Driving by the charred remains of homes and cars on Highway 99, seeing the burned toys in yards that once provided safety for children, reminds us just how fragile we all really are.
But, as Roshi Halifax points out, suffering brings with it the gift of maturity. We have the opportunity to reach out and help, we have the chance to realize that we are strong enough to recover and bring others with us, we are mature enough to know that what we hold in common is greater than what separates us.
In this knowledge, we will be resilient.
We will find our way back from the hurt in this contentious time to our underlying goodness.

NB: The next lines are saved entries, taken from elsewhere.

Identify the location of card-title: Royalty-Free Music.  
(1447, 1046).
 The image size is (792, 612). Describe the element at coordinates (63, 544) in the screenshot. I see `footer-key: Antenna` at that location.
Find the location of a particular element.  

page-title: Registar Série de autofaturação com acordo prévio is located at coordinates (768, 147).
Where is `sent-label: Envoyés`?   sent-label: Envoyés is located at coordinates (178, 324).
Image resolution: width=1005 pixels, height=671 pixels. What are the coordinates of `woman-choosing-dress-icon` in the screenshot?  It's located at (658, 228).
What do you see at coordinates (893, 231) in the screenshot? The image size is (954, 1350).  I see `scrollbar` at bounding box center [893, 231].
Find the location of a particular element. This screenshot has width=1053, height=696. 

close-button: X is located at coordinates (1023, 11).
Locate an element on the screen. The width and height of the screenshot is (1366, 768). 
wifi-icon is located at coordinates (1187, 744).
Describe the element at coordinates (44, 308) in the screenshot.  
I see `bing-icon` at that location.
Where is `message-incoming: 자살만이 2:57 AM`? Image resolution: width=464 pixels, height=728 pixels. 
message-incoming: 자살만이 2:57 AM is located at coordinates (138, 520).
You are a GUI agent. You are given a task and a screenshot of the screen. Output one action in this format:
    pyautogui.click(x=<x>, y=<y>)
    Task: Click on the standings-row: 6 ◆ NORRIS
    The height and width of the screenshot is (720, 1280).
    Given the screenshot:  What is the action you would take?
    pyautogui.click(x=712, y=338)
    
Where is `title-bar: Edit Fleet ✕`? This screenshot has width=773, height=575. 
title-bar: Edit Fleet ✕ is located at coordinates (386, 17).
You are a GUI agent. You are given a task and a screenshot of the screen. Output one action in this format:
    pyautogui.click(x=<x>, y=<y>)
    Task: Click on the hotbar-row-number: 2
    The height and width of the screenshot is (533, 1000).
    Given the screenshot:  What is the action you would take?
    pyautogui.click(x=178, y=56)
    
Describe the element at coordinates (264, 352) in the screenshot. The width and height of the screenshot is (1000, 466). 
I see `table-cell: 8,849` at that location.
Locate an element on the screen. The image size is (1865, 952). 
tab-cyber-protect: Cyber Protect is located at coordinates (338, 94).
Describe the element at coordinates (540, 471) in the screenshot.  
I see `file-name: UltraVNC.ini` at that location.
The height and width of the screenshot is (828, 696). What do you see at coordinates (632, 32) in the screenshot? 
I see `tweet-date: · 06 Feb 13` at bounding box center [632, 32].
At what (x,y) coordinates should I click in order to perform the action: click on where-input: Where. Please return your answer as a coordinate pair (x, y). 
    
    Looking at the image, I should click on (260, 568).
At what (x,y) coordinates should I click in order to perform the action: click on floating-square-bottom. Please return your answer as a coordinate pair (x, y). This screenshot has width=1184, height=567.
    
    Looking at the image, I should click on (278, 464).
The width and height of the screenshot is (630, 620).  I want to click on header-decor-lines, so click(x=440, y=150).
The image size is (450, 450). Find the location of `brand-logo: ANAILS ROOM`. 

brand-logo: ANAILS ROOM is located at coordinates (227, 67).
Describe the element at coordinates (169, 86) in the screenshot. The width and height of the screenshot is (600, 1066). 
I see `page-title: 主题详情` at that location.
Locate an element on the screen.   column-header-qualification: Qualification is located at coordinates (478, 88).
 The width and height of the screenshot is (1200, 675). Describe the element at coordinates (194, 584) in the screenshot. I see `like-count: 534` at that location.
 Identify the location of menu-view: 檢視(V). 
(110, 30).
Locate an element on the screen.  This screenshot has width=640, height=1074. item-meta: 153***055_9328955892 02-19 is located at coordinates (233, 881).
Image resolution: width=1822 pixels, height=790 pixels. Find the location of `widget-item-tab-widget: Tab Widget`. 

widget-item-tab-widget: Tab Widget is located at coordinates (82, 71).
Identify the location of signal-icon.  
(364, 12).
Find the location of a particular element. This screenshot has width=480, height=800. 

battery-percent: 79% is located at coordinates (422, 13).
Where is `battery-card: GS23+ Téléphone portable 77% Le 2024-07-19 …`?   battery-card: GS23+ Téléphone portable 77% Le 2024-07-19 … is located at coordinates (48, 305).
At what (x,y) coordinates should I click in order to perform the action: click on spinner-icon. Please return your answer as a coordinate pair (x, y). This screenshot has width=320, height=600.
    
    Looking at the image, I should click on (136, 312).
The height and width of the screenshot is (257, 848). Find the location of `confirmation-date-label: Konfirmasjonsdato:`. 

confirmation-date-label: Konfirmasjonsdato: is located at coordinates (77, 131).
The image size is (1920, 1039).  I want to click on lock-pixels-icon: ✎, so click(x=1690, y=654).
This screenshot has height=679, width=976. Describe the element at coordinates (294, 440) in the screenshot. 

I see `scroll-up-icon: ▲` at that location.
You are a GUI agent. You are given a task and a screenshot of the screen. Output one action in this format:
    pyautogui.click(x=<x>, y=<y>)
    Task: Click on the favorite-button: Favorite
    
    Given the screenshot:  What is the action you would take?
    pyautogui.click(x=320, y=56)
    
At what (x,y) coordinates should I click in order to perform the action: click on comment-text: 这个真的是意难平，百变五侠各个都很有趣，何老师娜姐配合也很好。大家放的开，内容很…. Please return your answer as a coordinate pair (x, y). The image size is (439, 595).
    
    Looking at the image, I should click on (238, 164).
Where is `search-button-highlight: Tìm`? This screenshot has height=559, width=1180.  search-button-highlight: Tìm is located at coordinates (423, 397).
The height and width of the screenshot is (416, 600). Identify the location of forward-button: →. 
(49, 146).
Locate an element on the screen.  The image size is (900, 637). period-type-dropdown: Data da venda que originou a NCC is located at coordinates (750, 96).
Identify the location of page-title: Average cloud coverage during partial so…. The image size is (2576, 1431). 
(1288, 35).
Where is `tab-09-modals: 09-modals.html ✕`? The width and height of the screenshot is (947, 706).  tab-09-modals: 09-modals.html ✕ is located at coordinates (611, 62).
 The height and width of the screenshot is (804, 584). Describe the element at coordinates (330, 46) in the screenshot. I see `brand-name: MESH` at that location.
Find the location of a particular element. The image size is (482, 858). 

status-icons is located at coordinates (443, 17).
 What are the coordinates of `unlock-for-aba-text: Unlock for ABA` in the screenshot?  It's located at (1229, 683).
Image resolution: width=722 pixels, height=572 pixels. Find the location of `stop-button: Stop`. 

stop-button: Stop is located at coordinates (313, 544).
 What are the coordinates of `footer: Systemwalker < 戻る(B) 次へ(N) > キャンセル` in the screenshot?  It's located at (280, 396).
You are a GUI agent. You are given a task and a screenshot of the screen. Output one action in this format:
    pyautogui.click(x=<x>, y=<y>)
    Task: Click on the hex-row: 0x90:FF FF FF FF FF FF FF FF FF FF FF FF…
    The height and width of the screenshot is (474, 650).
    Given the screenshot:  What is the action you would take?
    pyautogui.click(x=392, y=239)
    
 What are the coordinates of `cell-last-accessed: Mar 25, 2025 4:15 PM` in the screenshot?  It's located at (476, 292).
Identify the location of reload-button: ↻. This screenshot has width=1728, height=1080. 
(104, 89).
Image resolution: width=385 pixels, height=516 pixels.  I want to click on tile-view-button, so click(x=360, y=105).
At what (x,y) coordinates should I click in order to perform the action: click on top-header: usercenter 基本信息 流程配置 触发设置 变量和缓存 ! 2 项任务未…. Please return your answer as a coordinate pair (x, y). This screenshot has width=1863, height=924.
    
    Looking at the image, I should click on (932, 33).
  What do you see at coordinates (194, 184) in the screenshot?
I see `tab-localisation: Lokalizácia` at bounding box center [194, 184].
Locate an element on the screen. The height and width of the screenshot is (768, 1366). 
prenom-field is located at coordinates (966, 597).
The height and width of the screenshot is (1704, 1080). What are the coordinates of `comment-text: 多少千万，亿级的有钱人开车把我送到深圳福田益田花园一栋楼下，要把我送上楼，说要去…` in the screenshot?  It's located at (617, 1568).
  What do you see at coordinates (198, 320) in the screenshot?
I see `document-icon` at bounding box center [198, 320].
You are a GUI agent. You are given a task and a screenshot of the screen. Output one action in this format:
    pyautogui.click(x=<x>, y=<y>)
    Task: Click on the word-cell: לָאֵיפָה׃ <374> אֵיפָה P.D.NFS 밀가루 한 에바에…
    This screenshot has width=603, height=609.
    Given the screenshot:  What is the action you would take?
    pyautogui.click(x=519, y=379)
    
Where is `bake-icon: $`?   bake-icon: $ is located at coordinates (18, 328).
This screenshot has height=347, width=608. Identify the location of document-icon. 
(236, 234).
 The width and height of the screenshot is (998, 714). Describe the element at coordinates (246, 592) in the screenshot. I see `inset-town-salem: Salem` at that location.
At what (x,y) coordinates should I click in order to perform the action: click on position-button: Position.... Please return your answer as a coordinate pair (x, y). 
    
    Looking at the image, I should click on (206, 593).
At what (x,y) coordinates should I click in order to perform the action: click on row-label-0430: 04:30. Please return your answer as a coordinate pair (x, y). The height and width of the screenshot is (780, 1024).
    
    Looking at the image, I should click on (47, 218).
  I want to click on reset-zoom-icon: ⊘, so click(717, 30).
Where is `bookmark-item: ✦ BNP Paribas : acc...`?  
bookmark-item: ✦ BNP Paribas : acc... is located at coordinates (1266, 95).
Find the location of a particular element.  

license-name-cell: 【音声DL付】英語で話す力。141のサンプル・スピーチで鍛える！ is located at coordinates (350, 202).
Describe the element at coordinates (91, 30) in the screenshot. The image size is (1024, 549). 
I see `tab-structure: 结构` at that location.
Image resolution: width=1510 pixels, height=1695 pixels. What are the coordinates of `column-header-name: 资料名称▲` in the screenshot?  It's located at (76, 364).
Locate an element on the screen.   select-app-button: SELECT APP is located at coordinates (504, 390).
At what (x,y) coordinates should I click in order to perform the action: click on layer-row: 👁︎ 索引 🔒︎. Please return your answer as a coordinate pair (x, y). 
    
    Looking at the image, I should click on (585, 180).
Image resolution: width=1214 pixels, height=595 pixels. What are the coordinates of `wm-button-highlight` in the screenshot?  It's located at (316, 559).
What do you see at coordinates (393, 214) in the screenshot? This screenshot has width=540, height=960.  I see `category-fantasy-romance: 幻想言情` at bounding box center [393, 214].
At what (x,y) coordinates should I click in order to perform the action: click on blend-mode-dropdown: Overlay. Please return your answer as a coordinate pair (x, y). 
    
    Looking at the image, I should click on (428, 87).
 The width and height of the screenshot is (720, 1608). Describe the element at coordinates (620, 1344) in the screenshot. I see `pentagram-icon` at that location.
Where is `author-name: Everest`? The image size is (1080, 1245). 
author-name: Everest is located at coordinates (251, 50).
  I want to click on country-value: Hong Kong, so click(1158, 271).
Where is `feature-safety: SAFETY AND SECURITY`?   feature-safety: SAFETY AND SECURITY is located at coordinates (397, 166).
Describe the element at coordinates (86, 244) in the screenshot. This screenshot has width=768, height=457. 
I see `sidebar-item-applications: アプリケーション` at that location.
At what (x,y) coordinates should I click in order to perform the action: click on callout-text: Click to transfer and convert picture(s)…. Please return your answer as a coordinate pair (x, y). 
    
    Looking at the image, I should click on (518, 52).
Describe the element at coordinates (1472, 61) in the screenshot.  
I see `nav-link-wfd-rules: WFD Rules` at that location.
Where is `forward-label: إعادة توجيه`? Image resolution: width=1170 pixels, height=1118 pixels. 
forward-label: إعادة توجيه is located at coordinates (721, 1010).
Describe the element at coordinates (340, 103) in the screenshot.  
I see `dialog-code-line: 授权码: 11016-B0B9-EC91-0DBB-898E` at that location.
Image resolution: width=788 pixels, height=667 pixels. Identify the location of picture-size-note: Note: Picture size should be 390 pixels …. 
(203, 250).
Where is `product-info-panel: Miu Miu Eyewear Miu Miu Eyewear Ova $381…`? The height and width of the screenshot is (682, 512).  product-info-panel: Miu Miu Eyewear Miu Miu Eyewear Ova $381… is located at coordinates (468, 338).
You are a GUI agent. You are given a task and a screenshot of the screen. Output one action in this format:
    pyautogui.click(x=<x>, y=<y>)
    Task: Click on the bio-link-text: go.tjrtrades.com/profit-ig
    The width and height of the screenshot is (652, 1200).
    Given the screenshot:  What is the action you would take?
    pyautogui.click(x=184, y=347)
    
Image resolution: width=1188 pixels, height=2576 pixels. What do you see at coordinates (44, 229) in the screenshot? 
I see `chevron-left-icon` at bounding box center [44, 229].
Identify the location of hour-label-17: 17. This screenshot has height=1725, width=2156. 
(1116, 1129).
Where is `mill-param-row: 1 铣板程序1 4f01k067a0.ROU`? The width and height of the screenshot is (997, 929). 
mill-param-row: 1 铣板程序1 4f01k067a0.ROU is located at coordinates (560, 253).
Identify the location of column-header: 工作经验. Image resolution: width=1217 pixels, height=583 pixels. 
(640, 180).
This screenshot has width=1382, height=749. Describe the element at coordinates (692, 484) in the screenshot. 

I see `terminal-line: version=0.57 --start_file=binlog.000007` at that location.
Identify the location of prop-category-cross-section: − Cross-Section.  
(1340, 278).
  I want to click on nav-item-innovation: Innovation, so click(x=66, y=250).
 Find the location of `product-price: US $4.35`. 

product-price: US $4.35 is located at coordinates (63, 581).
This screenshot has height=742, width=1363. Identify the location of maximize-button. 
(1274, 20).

We will find our higher purpose through determination to continue when it’s difficult. We will arrive at maturity by being present everyday with an open heart and willingness.
A person is what they do repeatedly. So each day we are called to understand, to listen, to speak truth and to be open to the rewards that arrive for those who wait.
Patience attains all.
Give your friends and family time to recover and find their ease again. If you feel you are on the “winning team,” do not gloat, it takes everyone to make a community great. If you feel you “lost” in the political battle, take heart, your voice can and will still be heard.
If you struggle with the tangible loss of home or security — we as a community must meet you where you are and offer not platitudes, not advice, but a warm bed, a steady roof and good food to eat. Until we are willing and ready to provide the basics to our community members we cannot expect to truly heal.
This is what peace means to me. It is doing what needs to be done in that precise moment of hearing the call. When your heart is moved to offer warm food to a cold person, listen to that yearning. You are up to the task, you need not know everything to do something. Our communities are in need of all of us doing all we can.
I will ask you as your mayor-elect what you need and I will listen. Listening is an act of radical inclusion. Let’s offer this to each other. And let’s offer unconditional positive regard. After all, as Ram Dass says, we are walking each other home.
Peace is in the doing. Let’s do peace together. Let’s be peace as we go about healing our communities.
Will you join me?
Julie Akins is mayor-elect of Ashland. Akins is a co-founder of The Truth and Conciliation Council, Skoolie Home Foundation and has served numerous social justice organizations in Southern Oregon. She remains a freelance video storyteller and writer.